Tel Aviv / Kathmandu: For nearly two years, faint hope sustained the family of Bipin Joshi, a 23-year-old Nepalese agriculture student who was taken hostage during the Hamas assault on Israel on October 7, 2023. That hope ended this week when Hamas announced it had no remaining living hostages, and Israeli authorities confirmed that Joshi — long believed to be alive — was among the dead.


Joshi’s journey to Israel had begun with promise. A native of western Nepal, he arrived in Israel in mid-September 2023 as part of an agricultural training program at Kibbutz Alumim, located near the Gaza border. Along with 16 other Nepalese students, he sought to learn advanced farming techniques and gain practical experience — unaware of how perilously close the kibbutz stood to one of the world’s most volatile frontiers.

That dream turned to terror on the morning of October 7, when Hamas gunmen stormed Kibbutz Alumim in one of the deadliest attacks in Israel’s history. Ten Nepalese students were killed in the assault. Photographs later showed the group, including Joshi, sheltering alongside Thai workers moments before the attackers broke in.

According to survivor Himanchal Kattel, Joshi displayed extraordinary courage. “The militants threw a grenade inside, but Bipin caught it and hurled it away before it exploded,” Kattel recalled — an act that likely saved his life.

Joshi, wounded in the attack, was captured and taken into Gaza along with two Thai nationals.
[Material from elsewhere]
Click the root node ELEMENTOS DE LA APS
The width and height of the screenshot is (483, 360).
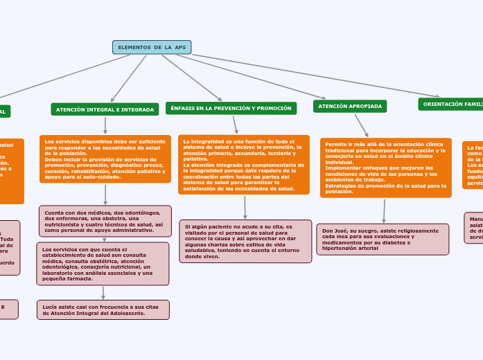click(152, 47)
Surveillance footage from the kibbutz showed him being led away by armed militants — the last known sighting of him alive. At the site where he was taken, residents of Alumim later planted a Nepalese flag in his memory.

Back home in Nepal, his family refused to give up hope. His 17-year-old sister Pushpa Joshi routinely undertook an eight-hour journey to Kathmandu to meet officials and appeal for diplomatic help. In August, the family travelled to Israel, meeting President Isaac Herzog and joining vigils at Hostage Square in Tel Aviv, where they held Bipin’s photograph alongside portraits of Israeli captives.

Their hopes briefly flickered back to life when a video surfaced in November 2023, showing Joshi alive in captivity. But after that, no further evidence emerged.

On Monday, as Hamas released 20 hostages under a new ceasefire deal intended to free all surviving captives, Israeli officials confirmed Joshi’s death and said his remains had been recovered. Before that confirmation, he had been the only non-Israeli hostage believed to be alive in Gaza.

In his home village, a small shrine now bears his photograph beside the flag of Nepal — a quiet symbol of bravery, sacrifice, and a promise unfulfilled.

The conflict that began with the October 7 Hamas assault — which killed around 1,200 people in Israel and saw 251 others kidnapped — has since exacted a devastating toll. According to Gaza’s Health Ministry, more than 67,000 Palestinians have been killed since the war began, the Associated Press reported.